真正面からみたこの人は、とても整った顔立ちで、まるで人とは思えないくらい綺麗だった。
そういえば桐山くんをまじまじ見たのって初めて、かもしれない。
「名字名前。×年×月×日生まれ。身長×センチ体重×キロ。趣味は昼寝」
「……体重まで言わなくて良かったよ、恥ずかしい」
「そうか」
「うん」
それから桐山くんはじっと私の顔を見てから、また街を見ていた。
街を見て何が楽しいのか私には理解できない。
桐山くんの顔を観察するように見ていたら、彼もこちらを向いて見つめ合うような状況になってしまった。
人形みたいな、綺麗な顔。
ときどき思い出したように瞬きをする動きで、桐山くんも人なんだとはっとする。
「俺に何か用か」
「何もないよ。ただ、綺麗な顔だなと思って感動した」
「感動?」
「うん。

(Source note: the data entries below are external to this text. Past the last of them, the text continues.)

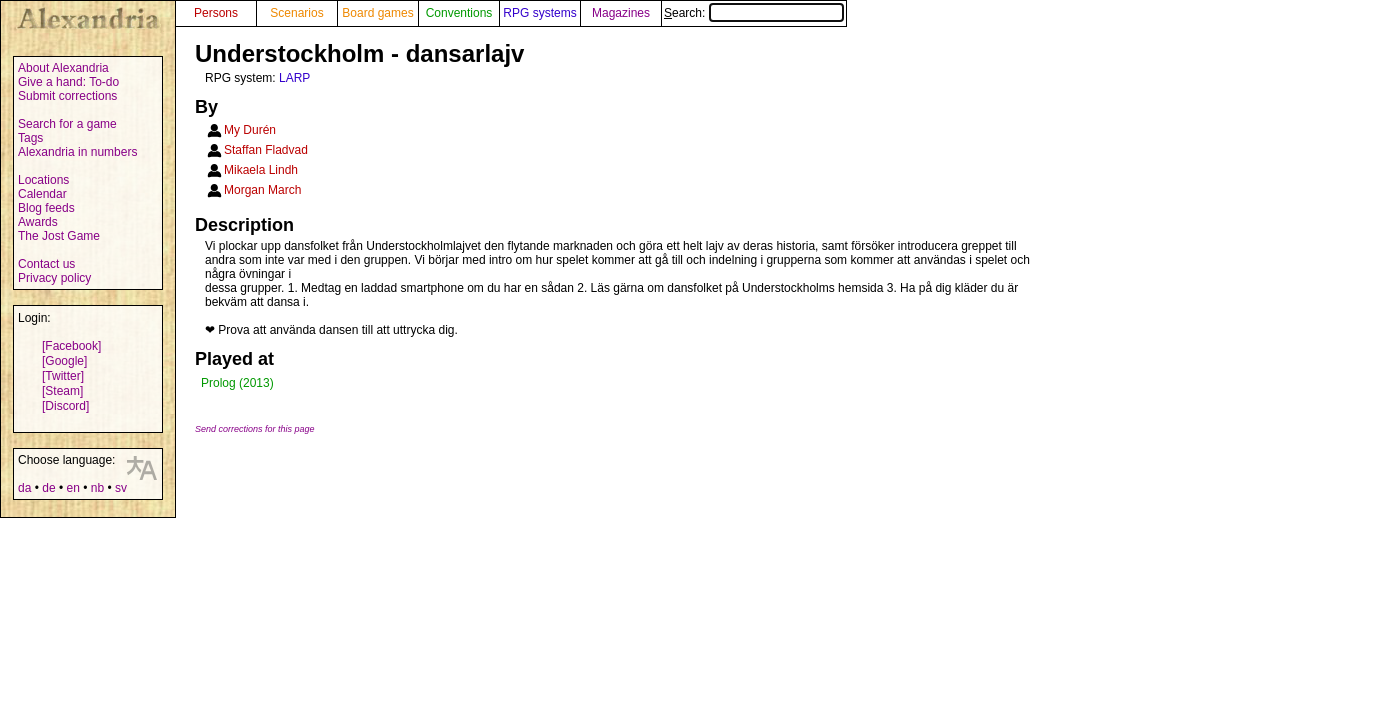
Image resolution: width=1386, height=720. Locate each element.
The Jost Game (59, 236)
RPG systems (539, 13)
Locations (43, 180)
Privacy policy (54, 278)
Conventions (459, 13)
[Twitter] (63, 376)
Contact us (46, 264)
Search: (754, 13)
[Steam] (62, 391)
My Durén (250, 130)
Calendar (42, 194)
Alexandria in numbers (77, 152)
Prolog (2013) (237, 383)
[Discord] (65, 406)
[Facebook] (71, 346)
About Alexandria (63, 68)
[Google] (64, 361)
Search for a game (67, 124)
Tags (30, 138)
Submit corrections (67, 96)
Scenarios (296, 13)
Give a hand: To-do (68, 82)
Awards (38, 222)
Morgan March (262, 190)
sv (121, 488)
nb (97, 488)
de (48, 488)
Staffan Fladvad (266, 150)
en (72, 488)
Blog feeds (46, 208)
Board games (377, 13)
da (24, 488)
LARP (294, 78)
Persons (216, 13)
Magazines (621, 13)
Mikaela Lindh (261, 170)
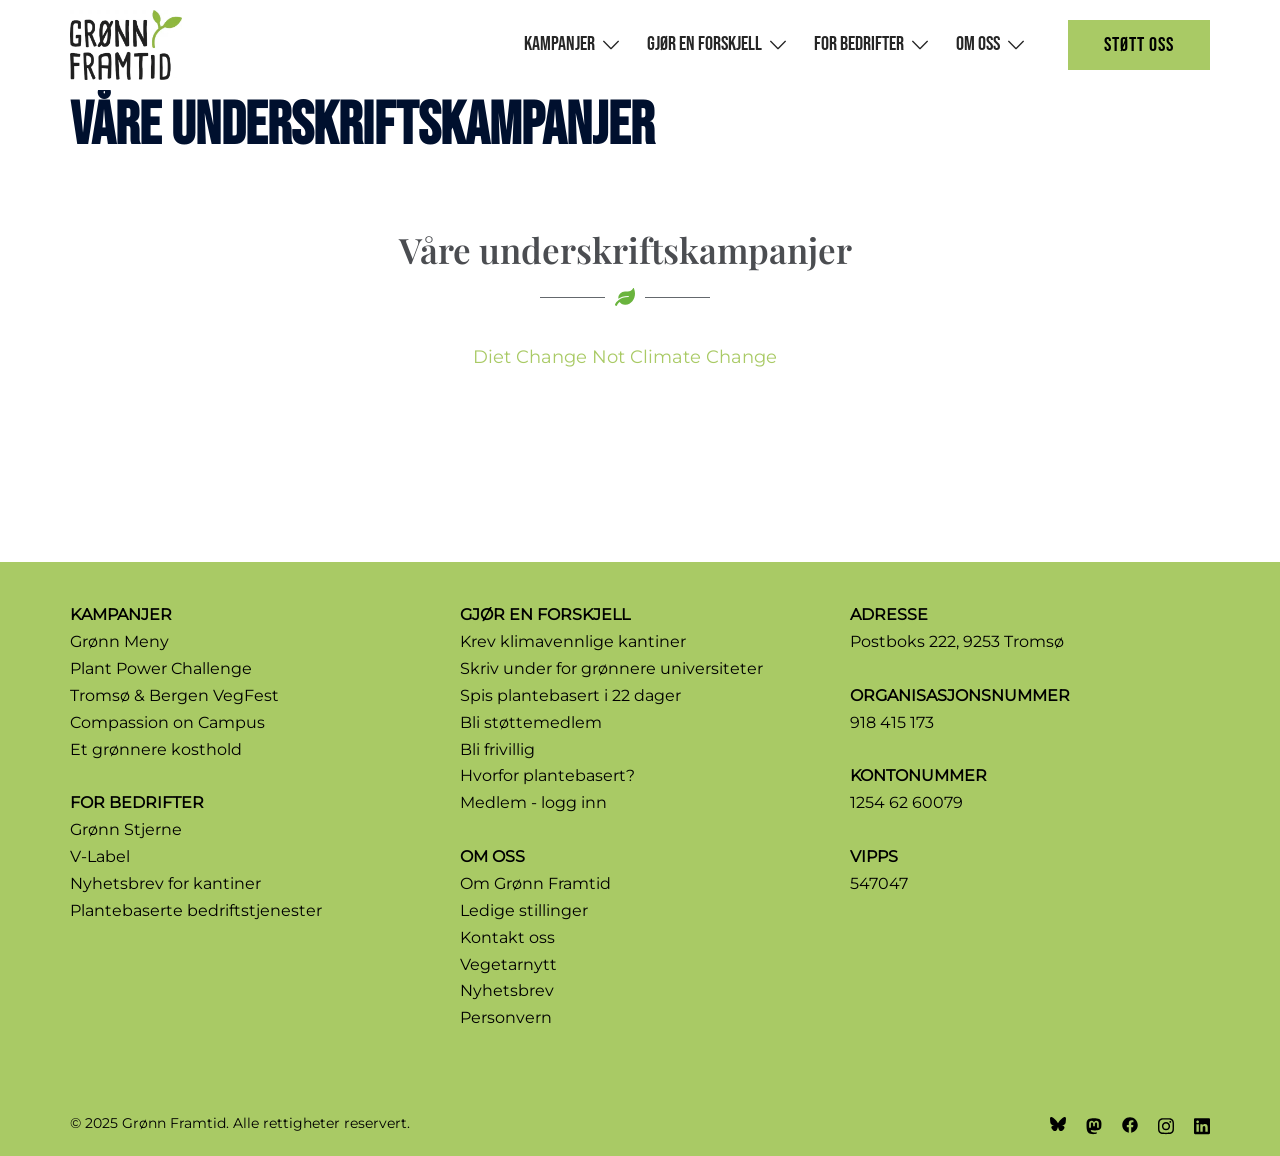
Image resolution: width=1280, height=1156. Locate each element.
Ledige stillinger (524, 910)
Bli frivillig (497, 749)
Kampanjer (559, 44)
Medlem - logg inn (533, 802)
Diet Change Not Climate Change (625, 357)
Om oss (978, 44)
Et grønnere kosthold (156, 749)
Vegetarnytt (508, 964)
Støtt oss (1139, 45)
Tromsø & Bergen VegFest (174, 695)
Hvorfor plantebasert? (547, 775)
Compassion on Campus (167, 722)
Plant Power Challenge (161, 668)
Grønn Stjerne (126, 829)
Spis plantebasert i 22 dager (570, 695)
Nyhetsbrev (507, 990)
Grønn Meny (119, 641)
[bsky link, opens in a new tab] (1058, 1123)
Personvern (506, 1017)
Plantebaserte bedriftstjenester (196, 910)
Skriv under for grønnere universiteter (611, 668)
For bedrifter (859, 44)
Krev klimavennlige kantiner (573, 641)
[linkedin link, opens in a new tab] (1202, 1123)
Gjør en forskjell (704, 44)
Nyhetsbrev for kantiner (165, 883)
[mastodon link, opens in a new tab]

無駄にときめいた」
そうだ、私はときめいたんだ。
陶器みたいな肌をじっと見つめるだけではもの足りなくなってきた。
視覚だけでは補えない欲求が行動に出ていた。
私は、ゆっくりと手を伸ばして桐山くんの頬を触った。
彼はそれを拒まなかった。
受け入れるのが当然だと思ったのだろうか、それともただ単に何とも思ってないだけか。
私にはわからないけれど。
私よりすべすべ。なにしたらこんなに美白になるんだろう、とぼんやり考えながら桐山くんの頬を撫でていたら、自分の頬にひんやりした何かが触れて、飛び退いた。
「うわ!?」
見ると桐山くんは右手を伸ばした状態で、目だけは私を追っていた。
ひんやりした「何か」は桐山くんの手だったのだ。
冷たい手だった。
そういえば桐山くん防寒具無い。(私なんてマフラーに耳当てにセーターを着用しているのに)
「びっ、くりした……」
「俺も触りたかっただけだ。草木の肌はどんなものかと思って」
無表情で、サラリと。
そんなことを言ってのける桐山くんに目を丸くした。
天然なのか、何も考えて無いのか。
桐山くんは良くわからない。
何も知らない訳では無いのに(だって何をやらせてもソツ無くこなす。
勉強も運動も芸術も)突拍子も無いことをやらかす。
「綺麗だな」
「何が」
「髪」
「髪だけ?」
「目も口も鼻も手も首も足も、その服に隠れてるだろう胸も腰も」
桐山くんってただの変態なんじゃないかな。
聞いていてちょっと気持ち悪いって思った。
桐山くんの手が私の顔に触れた。
やっぱり冷たい。
「……名字」
呼びかけに答えようとしたらちょうどチャイムが鳴ったので私は開きかけていた口を閉じた。
「次の授業には出るから戻るね。桐山くん寒そうだしマフラー貸したげる」
そうやって
「ちゃんと返してね。じゃあ」
そうやって、また次の話すきっかけを作った。
私もしかしたら、けっこう桐山くんのこと好きかもしれない。